Study text:
════════════════

Chong Kun Dang
- Native name: 종근당
- Type: Public
- Industry: Pharmaceuticals
- Founded: May 7, 1941; 85 years ago as Goongbon Pharmacy in Seoul, South Korea
- Founder: Lee Jong-kun
- Headquarters: Seoul, South Korea
- Key people: Kim Young-joo (CEO)
- Revenue: ₩1.49 trillion (2022) (US$1.15 billion)
- Net income: ₩80.95 billion (2022)
- Number of employees: 2,396 (2022)
- Parent: Chong Kun Dang Holdings
- Website: ckdpharm.com

= Chong Kun Dang =

South Korean pharmaceutical company

Chong Kun Dang is a South Korean multinational pharmaceutical company headquartered in Seoul. Founded as Goongbon Pharmacy under Japanese rule in 1941, it was renamed in 1946 and has since become one of the largest pharmaceutical manufacturers in the country.

==History==
In May 1941, Lee Jong-kun founded a pharmacy in the Ahyeon-dong neighborhood of downtown Seoul amidst Japanese rule in Korea; it was known as Goongbon Pharmacy in Korean and Miyamoto in Japanese. Following the end of the colonial era, Lee renamed the pharmacy to Chong Kun Dang in 1946. In 1949, Lee established the company's first research lab, where it developed Korea's first-ever thiadiazole ointment.

════════════════

Problem to solve:
Answer these from the Chong Kun Dang profile:
1. Who is named as the company's CEO?
2. In what year was the pharmacy renamed Chong Kun Dang?
3. What did the company's first research lab develop?

════════════════

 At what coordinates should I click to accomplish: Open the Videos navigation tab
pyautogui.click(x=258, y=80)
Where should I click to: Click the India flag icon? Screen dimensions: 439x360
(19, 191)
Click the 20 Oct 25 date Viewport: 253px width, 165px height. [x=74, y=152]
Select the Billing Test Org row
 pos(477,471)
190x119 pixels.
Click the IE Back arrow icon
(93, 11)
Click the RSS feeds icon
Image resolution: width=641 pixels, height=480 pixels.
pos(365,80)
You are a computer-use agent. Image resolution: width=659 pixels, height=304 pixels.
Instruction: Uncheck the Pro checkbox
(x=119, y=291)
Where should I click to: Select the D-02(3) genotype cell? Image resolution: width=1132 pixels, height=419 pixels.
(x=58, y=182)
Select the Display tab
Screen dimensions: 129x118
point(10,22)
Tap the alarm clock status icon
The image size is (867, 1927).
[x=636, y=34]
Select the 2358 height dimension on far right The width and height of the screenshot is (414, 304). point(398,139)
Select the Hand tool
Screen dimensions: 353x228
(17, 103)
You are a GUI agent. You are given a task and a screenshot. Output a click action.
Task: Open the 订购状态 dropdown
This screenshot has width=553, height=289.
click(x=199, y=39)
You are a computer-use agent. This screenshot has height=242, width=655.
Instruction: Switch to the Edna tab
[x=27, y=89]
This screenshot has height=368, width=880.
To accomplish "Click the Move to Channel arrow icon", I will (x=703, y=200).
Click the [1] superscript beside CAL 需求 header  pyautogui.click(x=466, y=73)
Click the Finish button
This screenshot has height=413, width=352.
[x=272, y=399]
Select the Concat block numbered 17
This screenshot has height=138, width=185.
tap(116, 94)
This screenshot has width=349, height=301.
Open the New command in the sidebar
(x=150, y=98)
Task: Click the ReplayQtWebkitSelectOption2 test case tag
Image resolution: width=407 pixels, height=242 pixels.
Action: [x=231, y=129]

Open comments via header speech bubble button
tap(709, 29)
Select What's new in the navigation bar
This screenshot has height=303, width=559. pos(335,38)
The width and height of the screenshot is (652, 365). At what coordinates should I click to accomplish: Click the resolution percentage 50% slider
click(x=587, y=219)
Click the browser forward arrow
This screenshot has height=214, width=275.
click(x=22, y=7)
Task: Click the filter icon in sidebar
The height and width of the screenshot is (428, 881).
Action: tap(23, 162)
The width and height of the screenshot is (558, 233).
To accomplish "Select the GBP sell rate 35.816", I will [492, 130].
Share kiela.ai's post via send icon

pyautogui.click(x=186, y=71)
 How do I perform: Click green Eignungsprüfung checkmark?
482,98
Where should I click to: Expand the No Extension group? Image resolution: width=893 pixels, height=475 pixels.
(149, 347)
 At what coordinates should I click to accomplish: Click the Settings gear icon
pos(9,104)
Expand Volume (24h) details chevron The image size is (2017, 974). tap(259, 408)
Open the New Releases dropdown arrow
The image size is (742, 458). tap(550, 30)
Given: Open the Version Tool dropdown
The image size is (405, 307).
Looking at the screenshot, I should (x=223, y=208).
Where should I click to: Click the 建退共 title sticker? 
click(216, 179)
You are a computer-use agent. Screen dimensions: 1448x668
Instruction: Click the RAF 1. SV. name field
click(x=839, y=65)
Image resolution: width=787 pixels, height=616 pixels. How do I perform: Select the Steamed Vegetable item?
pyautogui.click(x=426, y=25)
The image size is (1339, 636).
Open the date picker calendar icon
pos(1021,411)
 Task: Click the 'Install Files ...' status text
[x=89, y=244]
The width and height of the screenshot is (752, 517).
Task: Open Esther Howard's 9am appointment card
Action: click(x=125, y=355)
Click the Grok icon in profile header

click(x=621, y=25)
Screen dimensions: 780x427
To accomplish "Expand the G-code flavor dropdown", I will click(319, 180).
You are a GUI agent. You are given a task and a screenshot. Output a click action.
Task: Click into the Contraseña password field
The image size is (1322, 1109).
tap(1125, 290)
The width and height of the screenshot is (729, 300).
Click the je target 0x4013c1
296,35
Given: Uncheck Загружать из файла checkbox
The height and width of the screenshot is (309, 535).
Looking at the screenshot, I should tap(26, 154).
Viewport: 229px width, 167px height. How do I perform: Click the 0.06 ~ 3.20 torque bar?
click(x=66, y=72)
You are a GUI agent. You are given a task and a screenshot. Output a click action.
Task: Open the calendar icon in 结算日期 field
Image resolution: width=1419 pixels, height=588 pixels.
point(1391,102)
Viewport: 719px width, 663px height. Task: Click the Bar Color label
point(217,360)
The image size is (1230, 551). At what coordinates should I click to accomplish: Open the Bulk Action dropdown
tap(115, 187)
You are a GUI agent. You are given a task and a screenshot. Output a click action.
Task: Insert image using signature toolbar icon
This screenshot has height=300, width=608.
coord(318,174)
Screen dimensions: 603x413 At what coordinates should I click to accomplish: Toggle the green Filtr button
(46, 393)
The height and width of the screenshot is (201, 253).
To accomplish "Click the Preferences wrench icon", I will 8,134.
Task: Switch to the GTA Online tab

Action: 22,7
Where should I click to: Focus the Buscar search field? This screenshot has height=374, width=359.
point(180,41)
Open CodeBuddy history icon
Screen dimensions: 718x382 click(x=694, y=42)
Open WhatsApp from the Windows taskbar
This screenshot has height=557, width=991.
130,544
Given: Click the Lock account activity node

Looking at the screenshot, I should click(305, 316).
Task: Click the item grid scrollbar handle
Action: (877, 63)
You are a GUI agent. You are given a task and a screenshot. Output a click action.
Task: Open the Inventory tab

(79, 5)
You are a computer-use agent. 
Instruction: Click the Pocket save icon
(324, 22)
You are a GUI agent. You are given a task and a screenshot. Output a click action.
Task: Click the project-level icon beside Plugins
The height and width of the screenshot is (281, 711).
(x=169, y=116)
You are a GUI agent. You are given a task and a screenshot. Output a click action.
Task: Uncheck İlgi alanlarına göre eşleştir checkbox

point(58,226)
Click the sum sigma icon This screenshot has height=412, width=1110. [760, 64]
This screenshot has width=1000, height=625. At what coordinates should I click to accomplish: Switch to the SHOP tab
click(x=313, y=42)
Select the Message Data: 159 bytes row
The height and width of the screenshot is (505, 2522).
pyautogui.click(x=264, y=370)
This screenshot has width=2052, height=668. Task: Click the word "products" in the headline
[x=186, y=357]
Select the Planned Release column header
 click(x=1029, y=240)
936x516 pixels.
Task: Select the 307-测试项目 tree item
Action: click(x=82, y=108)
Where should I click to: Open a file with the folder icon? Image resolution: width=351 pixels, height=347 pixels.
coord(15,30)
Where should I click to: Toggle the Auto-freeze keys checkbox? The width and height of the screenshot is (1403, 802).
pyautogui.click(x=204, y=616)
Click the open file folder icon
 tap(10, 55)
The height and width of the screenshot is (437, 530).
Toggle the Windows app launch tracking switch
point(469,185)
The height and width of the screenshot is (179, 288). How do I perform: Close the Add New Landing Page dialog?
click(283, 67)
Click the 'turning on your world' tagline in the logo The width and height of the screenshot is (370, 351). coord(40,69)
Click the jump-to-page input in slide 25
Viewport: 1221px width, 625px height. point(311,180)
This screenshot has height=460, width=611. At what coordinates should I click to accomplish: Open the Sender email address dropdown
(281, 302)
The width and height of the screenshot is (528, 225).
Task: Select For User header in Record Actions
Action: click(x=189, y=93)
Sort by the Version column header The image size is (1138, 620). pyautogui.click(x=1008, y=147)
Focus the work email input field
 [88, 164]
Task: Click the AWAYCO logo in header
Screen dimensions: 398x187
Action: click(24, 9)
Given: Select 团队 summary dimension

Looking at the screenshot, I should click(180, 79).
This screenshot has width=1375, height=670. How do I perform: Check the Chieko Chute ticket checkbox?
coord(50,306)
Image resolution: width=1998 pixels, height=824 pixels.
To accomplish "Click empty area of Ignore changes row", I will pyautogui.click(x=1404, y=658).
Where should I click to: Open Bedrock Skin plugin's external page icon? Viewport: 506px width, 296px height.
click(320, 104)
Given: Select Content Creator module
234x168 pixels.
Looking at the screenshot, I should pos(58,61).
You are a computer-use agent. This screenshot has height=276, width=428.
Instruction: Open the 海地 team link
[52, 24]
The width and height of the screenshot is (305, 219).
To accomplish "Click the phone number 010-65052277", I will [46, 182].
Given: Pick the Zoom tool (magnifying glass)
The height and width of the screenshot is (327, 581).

════════════════

Answer box:
1. Kim Young-joo
2. 1946
3. Korea's first-ever thiadiazole ointment